We all know that the Great Lakes are a magnificent freshwater system, the largest in the world. But are you intimately familiar with their unique qualities?

The 10 true-or-false questions below give you an opportunity to determine whether you are a Superior Scholar or a mere landlubber. How will you do?

True or false?:

  1. The Great Lakes have tides.
  2. The Great Lakes are geologically ancient.
  3. There are six Great Lakes.
  4. The Great Lakes are “unsalted and shark free,” as the popular vehicle decal says.
  5. Lake Erie is home to a serpent that has spawned not only a legend, but also governmental efforts to respond to it.
  6. There is more of Michigan underwater than there is of Indiana above water.
  7. Great Lakes fish take antidepressants.
  8. Pirates found in the Great Lakes have an unusual, perhaps embarrassing, physical feature.
  9. It is said that baseball player Babe Ruth hit his first professional home run into Lake Ontario. 
  10. A drop of water that was in the far northern reaches of Lake Superior during the administration of U.S. President Andrew Jackson, who served from 1829 to 1837, may just now be exiting the Great Lakes system through the St. Lawrence River.

Answers:

  1. True. But the tides are almost imperceptible, a matter of several inches, leading to their official classification as non-tidal.
  2. False. The Great Lakes as we know them formed after the last glaciation beginning approximately 20,000 years ago, the blink of an eye on a planet that is 4.5 billion years old.
  3. False (but there’s a caveat). Conventionally, there are five—Superior, Michigan, Huron, Erie, and Ontario. But there is also a “sixth Great Lake” in that the volume of groundwater in the Great Lakes watershed is equal to Lake Huron. Further, some argue that Lake St. Clair or even Lake Champlain should be considered a sixth Great Lakes.
  4. False. Although there are definitely no sharks, usage of road salt in the Great Lakes and provinces is driving up chloride levels in some of the Great Lakes.

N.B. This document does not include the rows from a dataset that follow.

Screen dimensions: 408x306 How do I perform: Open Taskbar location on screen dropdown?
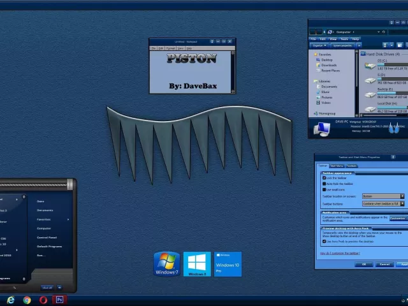pos(383,196)
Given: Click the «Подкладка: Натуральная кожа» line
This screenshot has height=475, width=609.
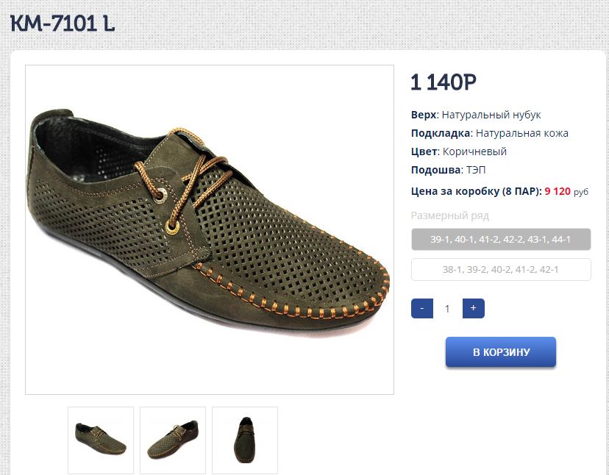Looking at the screenshot, I should (x=489, y=133).
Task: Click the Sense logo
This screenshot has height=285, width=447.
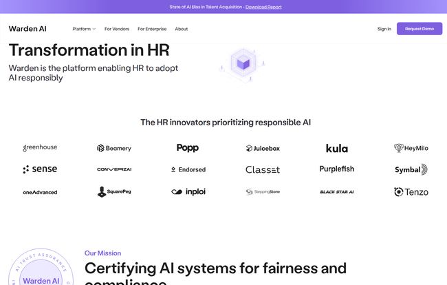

Levels do not yet exceed safe levels, however.
  5. True, but it’s not Bessie, the legendary Erie sea monster. It’s the Lake Erie watersnake, which is rebounding from threatened status thanks to restoration efforts.
  6. True. Michigan’s boundaries contain 38,000 square miles of submerged lands in the Great Lakes. The entire area of Indiana is approximately 36,500 square miles.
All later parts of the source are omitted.